■ Action item
Copy word for word the passage of the piece on Hahnemann and homeopathic philosophy, starting with "But when I was" and going on through "like to refuse.".

Hahnemann on Homeopathic Philosophy


To-day we will leave Kent out of the question altogether, and go back to Hahnemann, and try to show that by obeying his dicta, similar results to his own can still be got by anyone, in any place….


Having said one’s say so often on homoeopathic philosophy, and having already presented a paper to the Society on the subject, it becomes somewhat difficult to present it in a new form.

But when I was told that owing to its importance it cannot be too frequently repeated, that it is what prescribers need more than anything else, one did not like to refuse.

Many people have an idea that homoeopathic philosophy originates with Kent. Kent merely restated it, in his forcible way, and made it live again. Kent said that he “had added nothing. and discovered nothing.” To-day we will leave Kent out of the question altogether, and go back to Hahnemann, and try to show that by obeying his dicta, similar results to his own can still be got by anyone, in any place, who will faithfully obey the laws of cure which he set forth after such long and patient experiment, observation, and experience. ——————

N.B.-With the exception of two short paragraphs from Hering’s Preface to the “Chronic Diseases,” all the quotations which form the bulk of this paper are from:-

Hahnemann’s “Organon,” Wesselhoeft’s Translation (“Org.”)

Hahnemann’s “Chronic Diseases” (“Chr. Dis.”)

Hahnemann’s “Materia Medica Pura.” (“M.M.P”)

In regard to old school medicine and homoeopathy, Hahnemann says:

“Do old antiquated untruths become anything better- do they become truths-by reason of their hoary antiquity?”

“Is not truth eternal, though it may have been discovered only an hour ago? Does the novelty of its discovery render it an untruth? Was there ever a discovery or a truth that was not at first novel? (M.M.P., vol. ii, p. 39.) Homoeopathy the missing link

First; wherein does homoeopathy differ from allopathy? Allopathy studies disease, and describes them with great care and minuteness. It lays its greatest stress on diagnosis and prognosis.

■ Raw data
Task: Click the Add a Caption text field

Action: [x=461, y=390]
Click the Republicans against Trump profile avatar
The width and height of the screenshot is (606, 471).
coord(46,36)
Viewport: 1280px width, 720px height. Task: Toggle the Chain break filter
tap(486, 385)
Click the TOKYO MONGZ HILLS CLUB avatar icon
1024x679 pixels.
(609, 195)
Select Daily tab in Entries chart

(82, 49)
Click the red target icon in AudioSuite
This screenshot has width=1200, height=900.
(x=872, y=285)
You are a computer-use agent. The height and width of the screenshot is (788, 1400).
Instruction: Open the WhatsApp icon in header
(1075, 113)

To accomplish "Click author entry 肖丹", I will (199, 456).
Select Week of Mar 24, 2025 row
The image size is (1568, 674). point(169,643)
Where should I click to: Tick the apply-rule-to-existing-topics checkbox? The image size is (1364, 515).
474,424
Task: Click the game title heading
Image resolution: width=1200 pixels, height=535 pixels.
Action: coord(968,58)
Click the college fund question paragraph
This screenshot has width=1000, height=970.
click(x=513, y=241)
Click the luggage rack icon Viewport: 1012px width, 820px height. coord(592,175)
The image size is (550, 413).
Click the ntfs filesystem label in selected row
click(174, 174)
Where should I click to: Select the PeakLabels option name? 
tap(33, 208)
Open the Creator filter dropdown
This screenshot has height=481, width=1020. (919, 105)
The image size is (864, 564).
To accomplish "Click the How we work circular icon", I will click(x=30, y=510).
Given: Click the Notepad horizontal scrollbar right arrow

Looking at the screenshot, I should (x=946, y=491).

■ Task response
But when I was told that owing to its importance it cannot be too frequently repeated, that it is what prescribers need more than anything else, one did not like to refuse.